Estamos en el punto en que la relación entre la intensidad y el perímetro de la explosión es perfecta. Después de ahora, cada segundo que vayamos sumando, será un segundo para describir un declive temporal.
Algunas ascuas fulgurarán unos instantes más acabando de desgarrar y expandir un cerco otrora prodigioso. Eso es lo que va a suceder.
Redacto a marchas forzadas acerca de una maravilla de instante. El mejor, quizá. Aquél en que me sentí más desdichado, perdido, desorientado de toda mi vida.
Me preguntarán qué era de mi existencia en aquellos momentos. Yo contestaré: Muchas chicas, un trabajo de mierda, aspiraciones y sueños y un letargo de trasfondo que aplacará todo lo que pudiera haber sido.
Si todo marcha con la debida normalidad, tendré hijos adoptivos o de sangre y una mujer fantástica. Manejaré un auto familiar de gama media y me dirigiré a Andorra improvisadamente cualquier fin de semana. Y en secreto desearé que mis hijos experimenten aquella dulce excitación de ir a un pequeño paraíso fiscal donde obtendrán uno de los pocos caprichos gratuitos que les pienso otorgar alguna vez.
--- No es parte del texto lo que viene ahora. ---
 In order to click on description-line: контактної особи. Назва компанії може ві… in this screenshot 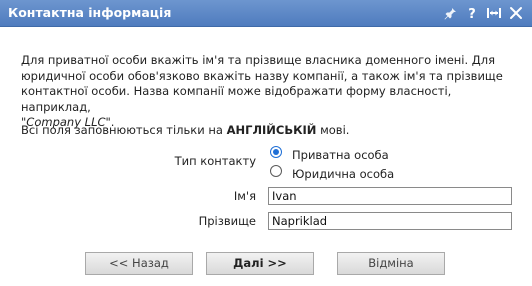, I will do `click(236, 99)`.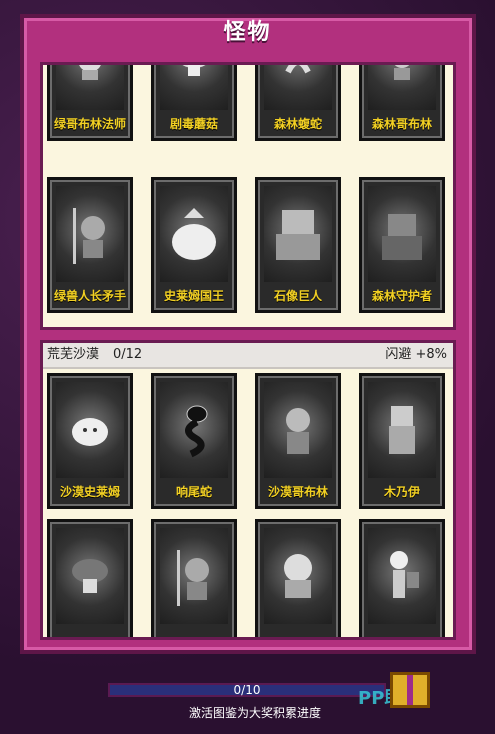 The image size is (495, 734). Describe the element at coordinates (90, 124) in the screenshot. I see `monster-name: 绿哥布林法师` at that location.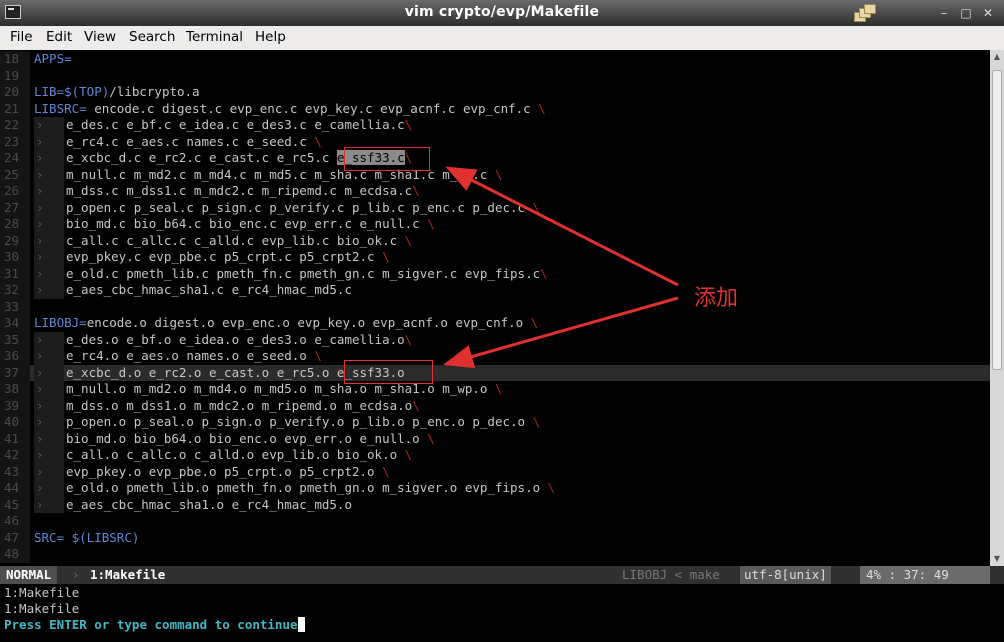  Describe the element at coordinates (15, 406) in the screenshot. I see `line-number: 39` at that location.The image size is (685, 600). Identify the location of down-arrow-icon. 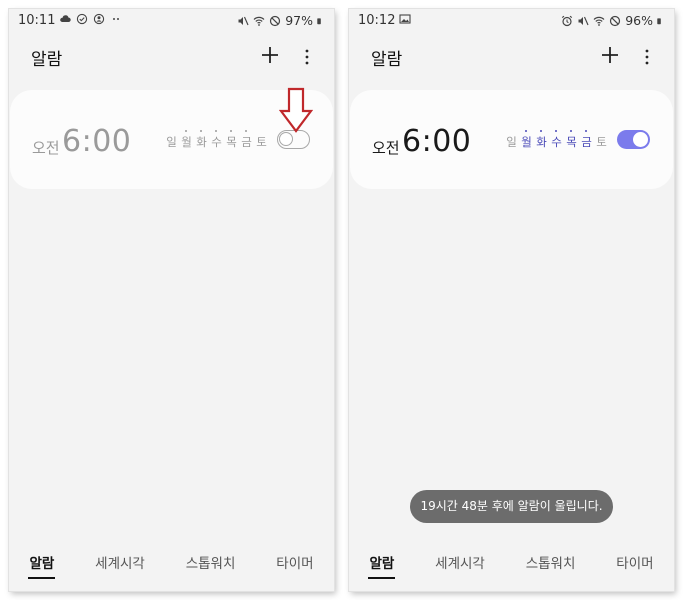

Quizá unos cascos para su plataforma multimedia, quizá algún videojuego carísimo. ¿Lo haré por ellos, o lo haré por mí?
¿Por su corazón caminarán con paso firme las emociones que camparon por el mío? Ojalá que sí. Eso es lo más humano que se me ocurre decir. Yo ya nunca volveré a ser el mismo, pero ellos pueden ser lo que yo fui. Serlo a su manera. Pueden escribir algunas cosas interesantes, pueden tener un grupo de música y pueden sangrar. Y algún día, ellos también experimentarán este abandono que me asedia. Ellos habrán hecho su camino y querré que quieran a su padre como yo quiero al mío. Veladamente.